> _PAGE EXTRACT_
┄┄┄┄┄┄

People's Party (Portugal)
|
Template:Politics of Portugal The Democratic Social Center / People's Party (Portuguese: Centro Democrático Social / Partido Popular or CDS/PP) is a Portuguese political party. Led by Ribeiro e Castro, this party holds 12 seats in the 230-member Assembly of the Republic. It is regarded as the most right-wing of the parliamentary parties in Portugal, and has historically been close (albeit unofficially) to the Roman Catholic Church. In the 1980s and early 1990s, its members in the European Parliament once sit with the European People's Party, and were after affiliated with the Eurosceptic Union for a Europe of Nations, returning to the European People's Party in 2004.

┄┄┄┄┄┄

> _DATA SHOWN_
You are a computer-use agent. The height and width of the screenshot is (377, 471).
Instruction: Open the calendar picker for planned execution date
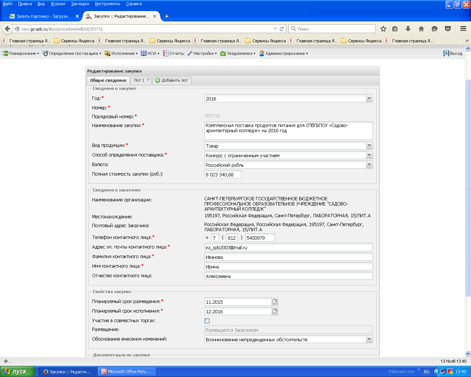tap(275, 311)
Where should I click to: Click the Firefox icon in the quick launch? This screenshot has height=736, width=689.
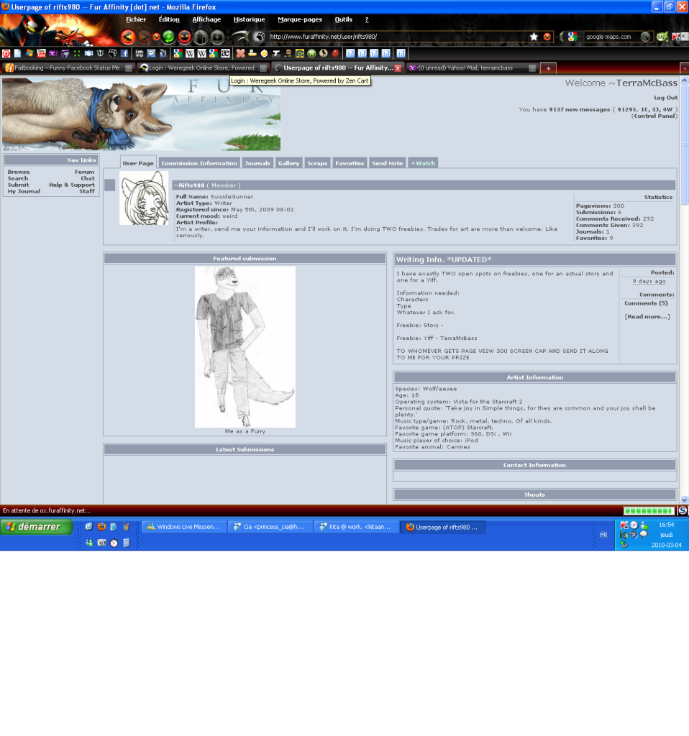click(101, 527)
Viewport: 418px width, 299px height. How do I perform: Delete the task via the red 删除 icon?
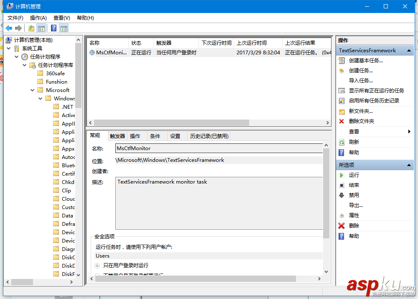point(342,225)
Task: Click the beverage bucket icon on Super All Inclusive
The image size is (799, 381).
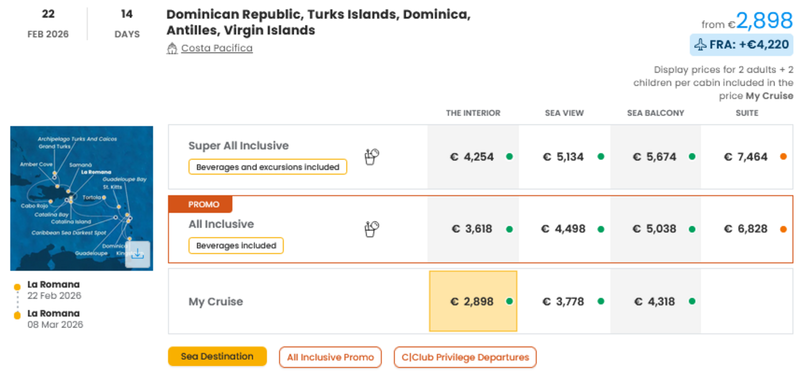Action: point(371,156)
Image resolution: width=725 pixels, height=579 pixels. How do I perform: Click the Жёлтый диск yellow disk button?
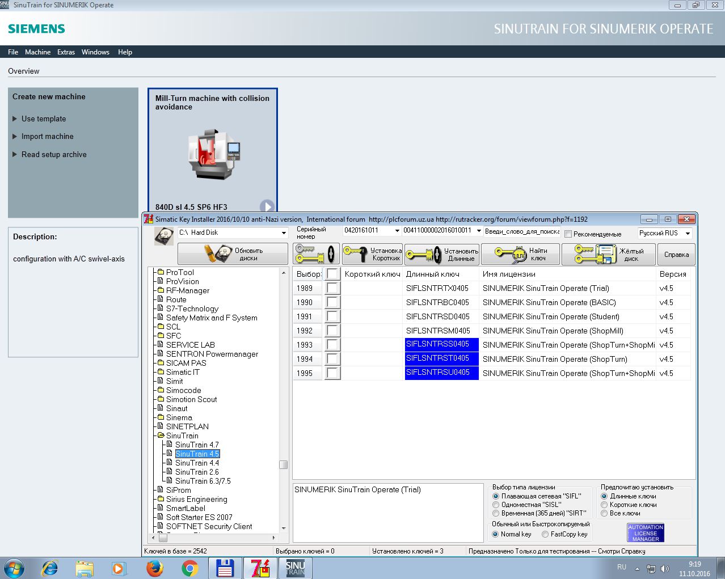(609, 254)
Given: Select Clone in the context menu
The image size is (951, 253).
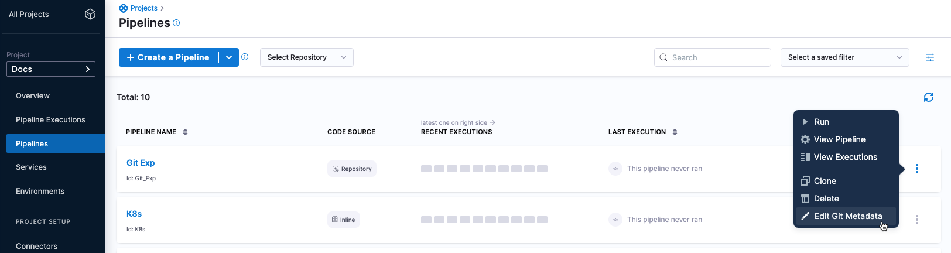Looking at the screenshot, I should (x=825, y=181).
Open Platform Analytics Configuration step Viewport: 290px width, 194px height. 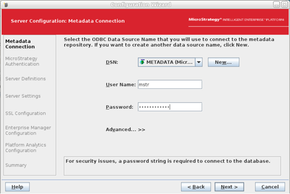coord(27,148)
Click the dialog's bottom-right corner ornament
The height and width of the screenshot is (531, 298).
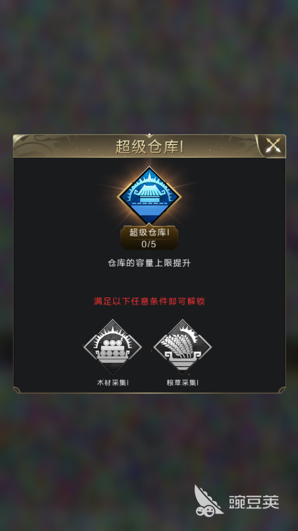coord(282,390)
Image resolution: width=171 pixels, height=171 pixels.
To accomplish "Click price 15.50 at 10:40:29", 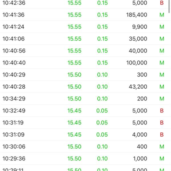I will [x=74, y=75].
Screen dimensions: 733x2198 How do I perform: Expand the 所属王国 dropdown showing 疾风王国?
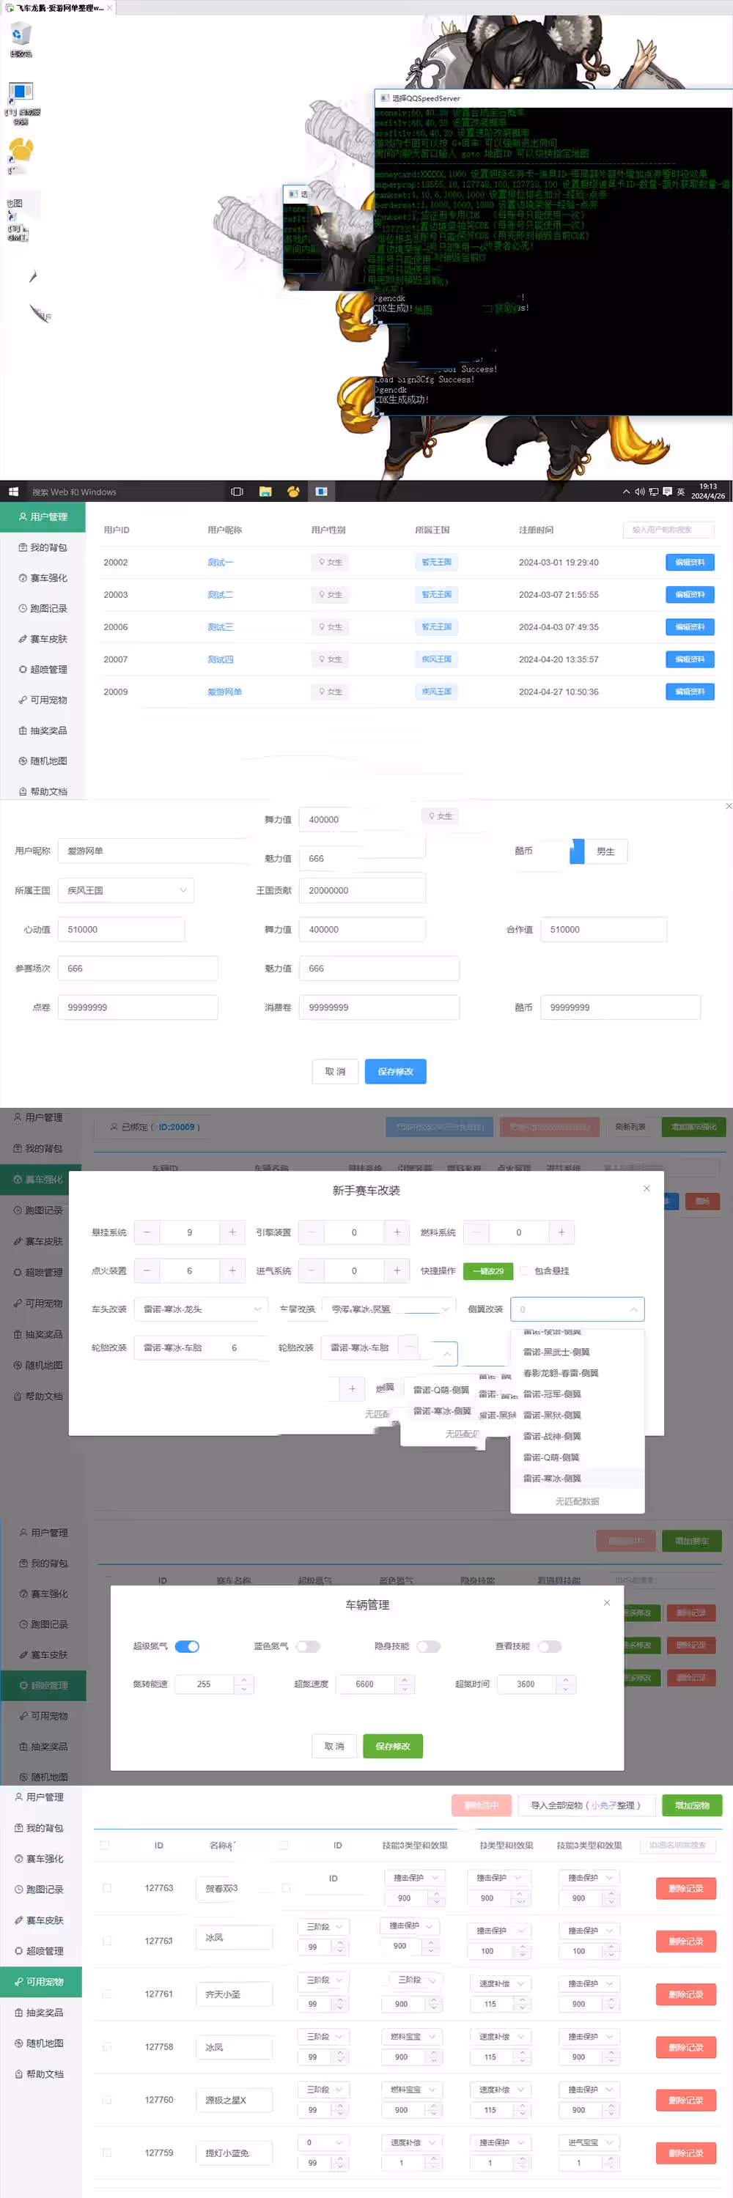tap(125, 890)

┄┄┄┄┄┄

> _REQUEST A_
Answer these questions from the People's Party page extract:
(i) Who leads the party?
(ii) How many seats does the party hold in the Assembly of the Republic?
(iii) In what year did its members in the European Parliament return to the European People's Party?
> _REQUEST B_
Find every line in the entries that contains the word "pixels", and copy each one.

> _WRITTEN RESPONSE A_
(i) Ribeiro e Castro
(ii) 12 seats of 230
(iii) 2004

> _WRITTEN RESPONSE B_
Image resolution: width=725 pixels, height=579 pixels. How do I perform: Click the Жёлтый диск yellow disk button?
Image resolution: width=171 pixels, height=171 pixels.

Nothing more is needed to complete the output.